BRIEF ▸ Lines of the material that include the string "בגבעתיים" should be returned.

-- Opening Marker --

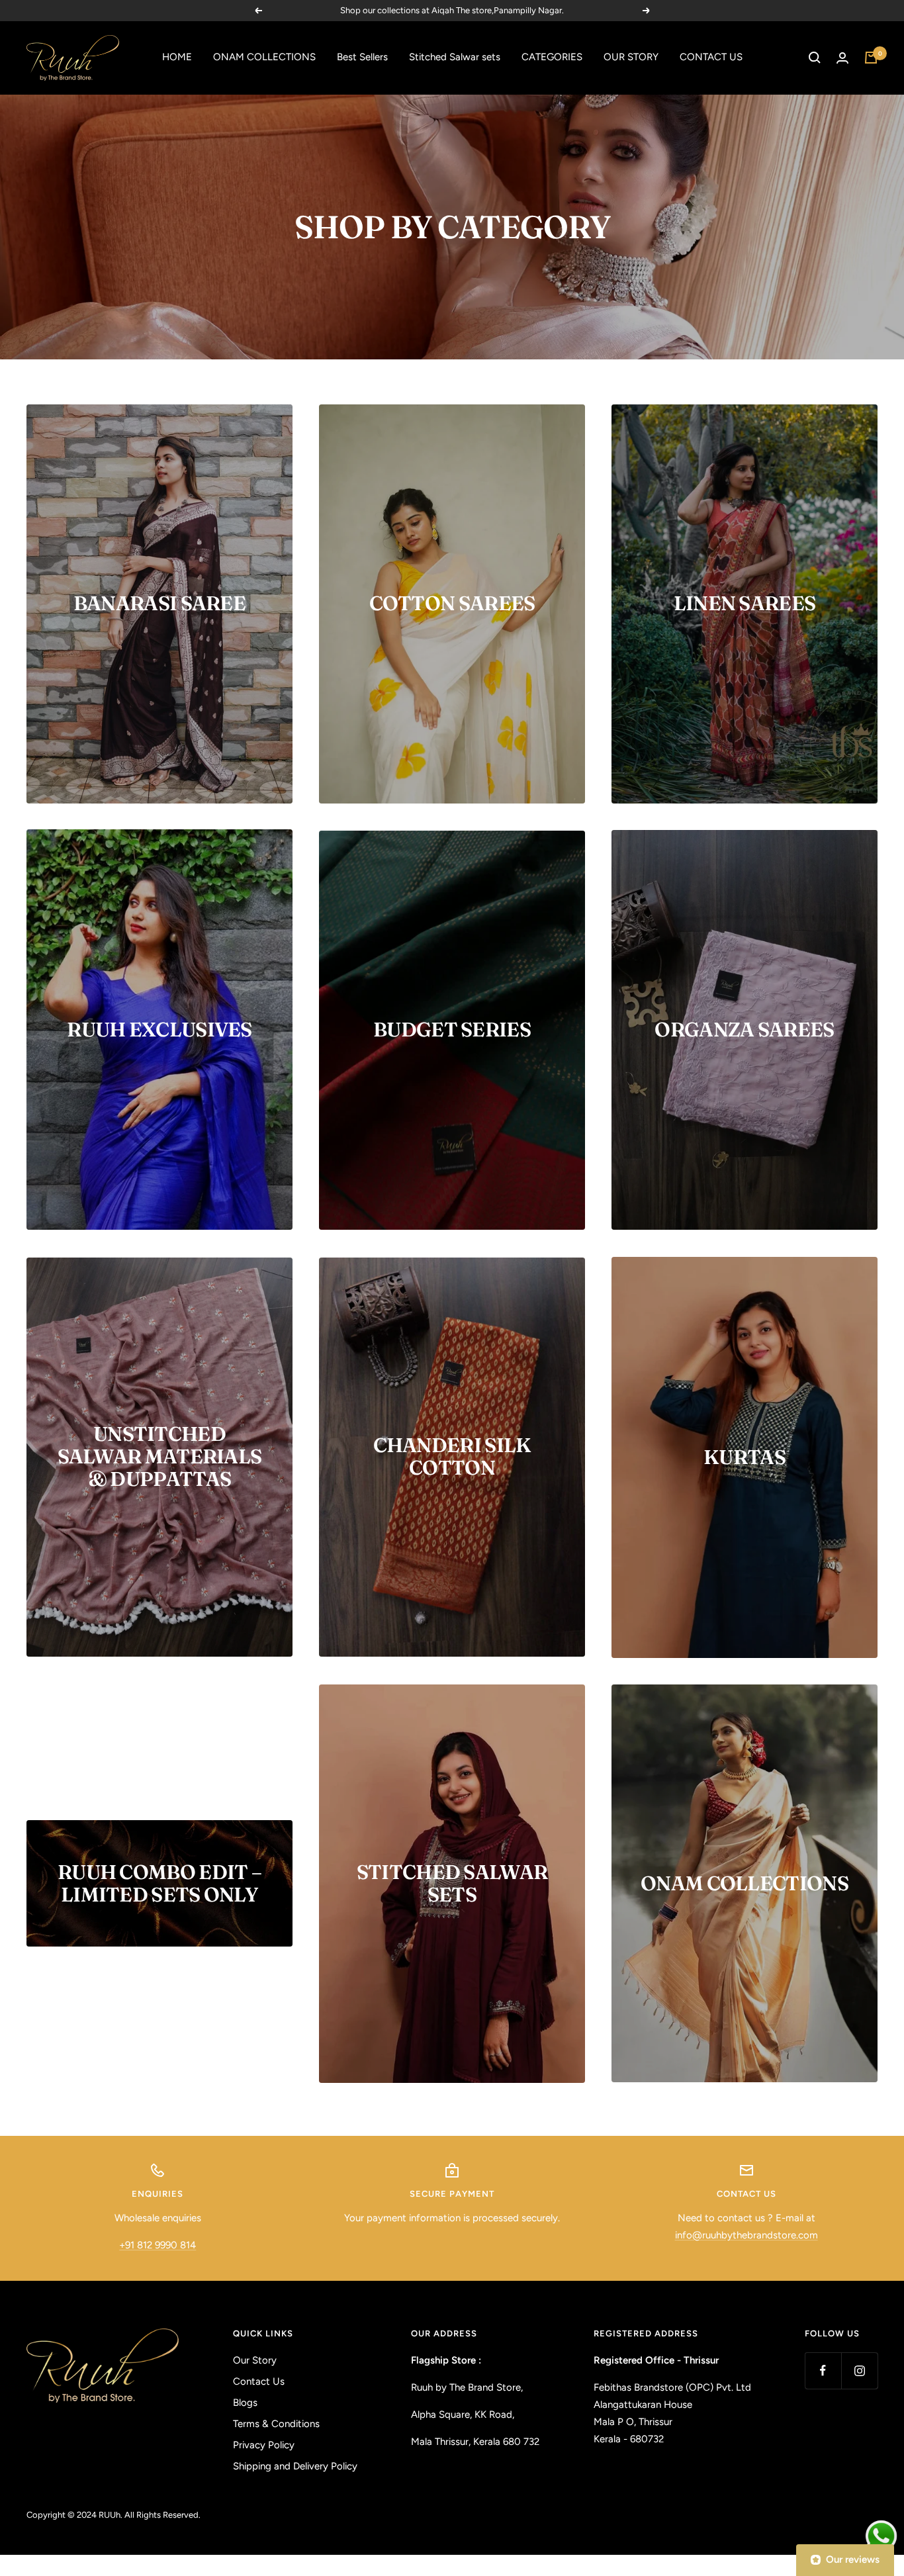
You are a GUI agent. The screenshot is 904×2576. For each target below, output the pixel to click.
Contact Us (259, 2381)
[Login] (842, 58)
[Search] (815, 58)
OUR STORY (631, 57)
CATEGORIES (551, 57)
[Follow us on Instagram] (859, 2370)
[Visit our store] (102, 2365)
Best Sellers (362, 57)
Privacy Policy (263, 2445)
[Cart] (871, 58)
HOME (177, 57)
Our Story (255, 2360)
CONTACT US (711, 57)
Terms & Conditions (276, 2424)
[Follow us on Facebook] (823, 2370)
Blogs (245, 2403)
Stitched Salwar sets (454, 57)
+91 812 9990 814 (157, 2245)
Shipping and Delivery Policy (295, 2466)
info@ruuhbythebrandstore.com (746, 2235)
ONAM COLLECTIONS (264, 57)
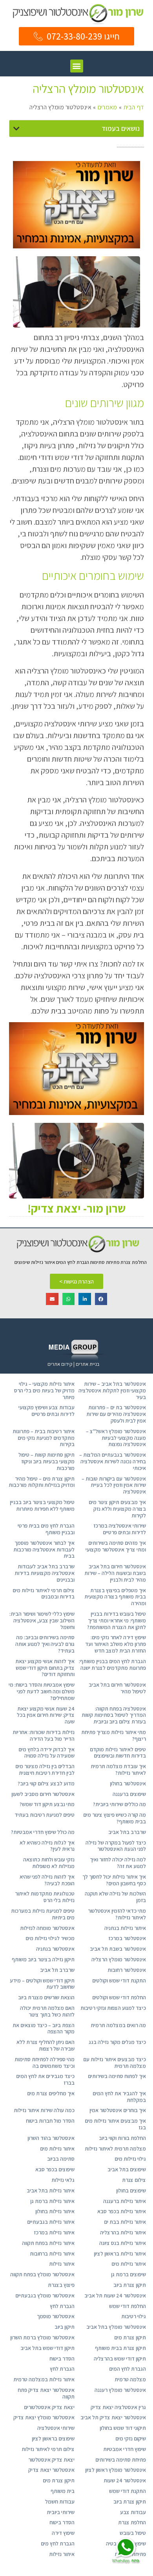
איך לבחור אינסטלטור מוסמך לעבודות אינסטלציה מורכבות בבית (44, 1549)
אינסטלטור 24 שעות (125, 2480)
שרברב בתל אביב (127, 1832)
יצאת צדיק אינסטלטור (51, 2459)
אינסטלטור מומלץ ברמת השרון (42, 2337)
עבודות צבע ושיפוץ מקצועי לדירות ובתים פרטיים (46, 1410)
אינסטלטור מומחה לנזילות (47, 1928)
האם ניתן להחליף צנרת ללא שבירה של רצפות (45, 2045)
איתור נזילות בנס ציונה (122, 2243)
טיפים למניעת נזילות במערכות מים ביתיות (43, 1914)
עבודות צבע (133, 2512)
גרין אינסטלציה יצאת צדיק (118, 2407)
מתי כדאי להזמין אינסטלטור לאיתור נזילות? (117, 1914)
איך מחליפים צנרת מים (51, 2093)
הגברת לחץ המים (127, 2368)
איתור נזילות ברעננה (124, 2201)
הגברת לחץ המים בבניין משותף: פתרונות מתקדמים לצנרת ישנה (112, 1664)
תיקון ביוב (65, 2326)
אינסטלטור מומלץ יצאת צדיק (44, 2417)
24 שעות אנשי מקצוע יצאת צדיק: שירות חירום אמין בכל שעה (46, 1715)
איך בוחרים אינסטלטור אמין (117, 2110)
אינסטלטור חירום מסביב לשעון (43, 1794)
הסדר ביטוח (62, 2358)
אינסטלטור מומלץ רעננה (120, 2389)
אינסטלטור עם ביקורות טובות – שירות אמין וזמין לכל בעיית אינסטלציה (114, 1485)
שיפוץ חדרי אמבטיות (124, 2449)
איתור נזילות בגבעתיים (51, 2221)
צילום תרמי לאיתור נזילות (48, 2449)
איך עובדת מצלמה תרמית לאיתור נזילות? (118, 1769)
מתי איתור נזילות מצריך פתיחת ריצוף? (113, 1735)
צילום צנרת (134, 2179)
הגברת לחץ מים (58, 2543)
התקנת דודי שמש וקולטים (119, 1980)
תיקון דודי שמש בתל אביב (47, 2348)
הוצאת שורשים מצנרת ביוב (46, 1997)
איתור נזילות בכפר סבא (121, 2211)
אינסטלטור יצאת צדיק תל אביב (113, 2417)
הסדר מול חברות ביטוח (50, 2120)
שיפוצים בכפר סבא (55, 2169)
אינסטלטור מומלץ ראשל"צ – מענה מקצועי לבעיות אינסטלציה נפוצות (116, 1438)
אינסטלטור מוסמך (56, 2316)
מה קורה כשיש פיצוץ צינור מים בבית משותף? (114, 1818)
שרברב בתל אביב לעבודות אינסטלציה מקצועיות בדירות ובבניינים (45, 1573)
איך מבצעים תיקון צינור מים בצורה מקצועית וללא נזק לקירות (117, 1509)
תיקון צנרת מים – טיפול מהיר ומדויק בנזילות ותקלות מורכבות (42, 1482)
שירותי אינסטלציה (56, 2427)
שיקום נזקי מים (130, 2438)
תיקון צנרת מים (130, 2337)
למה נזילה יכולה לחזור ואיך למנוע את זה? (118, 1863)
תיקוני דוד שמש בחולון (123, 2427)
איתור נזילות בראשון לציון (120, 2253)
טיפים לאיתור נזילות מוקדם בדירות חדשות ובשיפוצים (118, 1753)
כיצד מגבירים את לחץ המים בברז (45, 2079)
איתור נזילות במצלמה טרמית (44, 2379)
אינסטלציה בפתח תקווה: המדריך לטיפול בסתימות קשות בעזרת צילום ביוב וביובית (114, 1715)
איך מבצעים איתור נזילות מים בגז (115, 2124)
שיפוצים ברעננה (129, 1794)
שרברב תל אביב (57, 1969)
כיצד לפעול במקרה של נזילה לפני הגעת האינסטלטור (116, 1846)
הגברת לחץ (62, 2306)
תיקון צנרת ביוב (129, 2284)
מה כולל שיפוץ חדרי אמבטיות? (43, 1832)
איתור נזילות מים (57, 2148)
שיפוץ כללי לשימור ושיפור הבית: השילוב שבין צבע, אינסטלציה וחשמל (42, 1620)
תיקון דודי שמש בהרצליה (120, 2358)
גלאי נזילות (63, 2179)
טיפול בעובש (133, 2532)
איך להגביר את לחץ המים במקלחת (119, 2097)
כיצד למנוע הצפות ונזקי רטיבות (113, 2007)
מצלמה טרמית (130, 2379)
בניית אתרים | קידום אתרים (73, 1364)
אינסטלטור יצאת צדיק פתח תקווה (46, 2393)
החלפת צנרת (132, 2522)
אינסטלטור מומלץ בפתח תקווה (42, 2274)
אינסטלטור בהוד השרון (51, 2138)
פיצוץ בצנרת (61, 2284)
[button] (76, 66)
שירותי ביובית (61, 2512)
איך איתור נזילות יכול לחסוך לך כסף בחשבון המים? (114, 1880)
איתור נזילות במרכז (54, 2232)
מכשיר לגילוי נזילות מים (50, 1938)
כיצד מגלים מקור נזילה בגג (117, 2042)
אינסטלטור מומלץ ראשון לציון (115, 2469)
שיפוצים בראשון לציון (53, 2438)
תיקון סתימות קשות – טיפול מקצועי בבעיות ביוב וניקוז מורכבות (46, 1461)
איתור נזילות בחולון (55, 2211)
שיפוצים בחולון (131, 2190)
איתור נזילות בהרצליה (123, 2232)
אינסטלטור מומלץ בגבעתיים (45, 2295)
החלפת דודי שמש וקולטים (119, 1997)
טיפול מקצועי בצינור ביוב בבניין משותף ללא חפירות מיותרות (42, 1505)
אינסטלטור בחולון (128, 1783)
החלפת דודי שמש (127, 2306)
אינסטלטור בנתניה (55, 1948)
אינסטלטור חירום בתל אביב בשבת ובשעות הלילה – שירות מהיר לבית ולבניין (115, 1573)
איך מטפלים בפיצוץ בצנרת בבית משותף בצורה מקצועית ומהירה (115, 1597)
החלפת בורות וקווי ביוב (122, 2138)
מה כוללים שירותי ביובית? (119, 1804)
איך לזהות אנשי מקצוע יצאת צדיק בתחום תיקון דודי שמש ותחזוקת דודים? (45, 1668)
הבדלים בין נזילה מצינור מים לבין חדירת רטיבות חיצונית (45, 1769)
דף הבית (134, 107)
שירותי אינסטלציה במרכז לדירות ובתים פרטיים (119, 1529)
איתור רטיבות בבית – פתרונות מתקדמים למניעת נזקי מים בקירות (44, 1438)
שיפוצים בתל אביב (126, 2169)
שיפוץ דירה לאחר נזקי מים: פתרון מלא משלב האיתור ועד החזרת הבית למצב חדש (115, 1644)
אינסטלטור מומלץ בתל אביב (116, 2326)
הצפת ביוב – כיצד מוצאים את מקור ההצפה (44, 2028)
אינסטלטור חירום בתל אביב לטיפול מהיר (117, 1688)
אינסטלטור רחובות (126, 1969)
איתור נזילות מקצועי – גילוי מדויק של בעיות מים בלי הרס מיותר (44, 1390)
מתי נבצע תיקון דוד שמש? (47, 1804)
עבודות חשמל (60, 2501)
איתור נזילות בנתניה (125, 1928)
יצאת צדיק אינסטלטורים (49, 2407)
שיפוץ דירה (63, 2532)
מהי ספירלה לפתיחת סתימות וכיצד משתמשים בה (45, 2062)
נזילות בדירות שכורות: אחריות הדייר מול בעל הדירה (44, 1735)
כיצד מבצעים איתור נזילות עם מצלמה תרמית (114, 2062)
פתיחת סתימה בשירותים (120, 2459)
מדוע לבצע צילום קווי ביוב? (46, 1783)
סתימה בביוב (61, 2158)
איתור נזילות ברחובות (52, 2253)
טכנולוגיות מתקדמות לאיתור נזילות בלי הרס (45, 1897)
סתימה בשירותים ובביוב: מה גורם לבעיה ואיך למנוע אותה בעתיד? (45, 1644)
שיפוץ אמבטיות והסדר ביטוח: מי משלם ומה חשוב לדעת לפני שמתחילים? (42, 1691)
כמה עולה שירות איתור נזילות (44, 2110)
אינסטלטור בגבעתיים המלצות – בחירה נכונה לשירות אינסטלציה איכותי (112, 1461)
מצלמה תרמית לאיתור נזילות (115, 2148)
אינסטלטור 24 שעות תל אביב (115, 2295)
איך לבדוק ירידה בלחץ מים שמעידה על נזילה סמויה (46, 1753)
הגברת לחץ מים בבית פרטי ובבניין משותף (46, 1529)
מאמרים (107, 107)
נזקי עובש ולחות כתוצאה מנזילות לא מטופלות (49, 1863)
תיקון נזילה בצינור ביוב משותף (43, 1959)
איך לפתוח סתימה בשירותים (117, 2076)
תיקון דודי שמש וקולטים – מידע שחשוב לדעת (42, 1984)
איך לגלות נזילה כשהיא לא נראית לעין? (47, 1846)
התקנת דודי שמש (127, 2491)
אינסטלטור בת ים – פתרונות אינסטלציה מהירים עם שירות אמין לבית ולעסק (116, 1414)
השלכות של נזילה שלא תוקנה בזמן (115, 1897)
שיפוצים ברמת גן (128, 2274)
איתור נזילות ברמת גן (52, 2201)
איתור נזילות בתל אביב (51, 2190)
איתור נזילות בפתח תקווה (48, 2243)
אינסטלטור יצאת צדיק (51, 2469)
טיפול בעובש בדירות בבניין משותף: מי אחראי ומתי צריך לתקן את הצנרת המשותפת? (116, 1620)
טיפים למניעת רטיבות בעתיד (45, 1814)
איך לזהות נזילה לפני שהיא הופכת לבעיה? (47, 1880)
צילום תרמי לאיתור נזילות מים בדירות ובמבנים (44, 1593)
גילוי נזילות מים (130, 2158)
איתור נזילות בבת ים (125, 2221)
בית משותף (63, 2491)
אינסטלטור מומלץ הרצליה (118, 1959)
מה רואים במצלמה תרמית (118, 2025)
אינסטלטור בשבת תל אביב (118, 1948)
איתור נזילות (62, 2263)
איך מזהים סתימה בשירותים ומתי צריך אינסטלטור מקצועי (116, 1546)
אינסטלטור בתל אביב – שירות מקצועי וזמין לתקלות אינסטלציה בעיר (112, 1390)
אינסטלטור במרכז (127, 1938)
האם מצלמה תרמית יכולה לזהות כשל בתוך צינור (47, 2011)
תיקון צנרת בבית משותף (120, 2348)
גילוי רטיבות (133, 2316)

-- Closing Marker --

ANSWER SECTION ▸
איתור נזילות בגבעתיים (51, 2221)
אינסטלטור מומלץ בגבעתיים (45, 2295)
אינסטלטור בגבעתיים המלצות – בחירה נכונה לשירות אינסטלציה איכותי (112, 1461)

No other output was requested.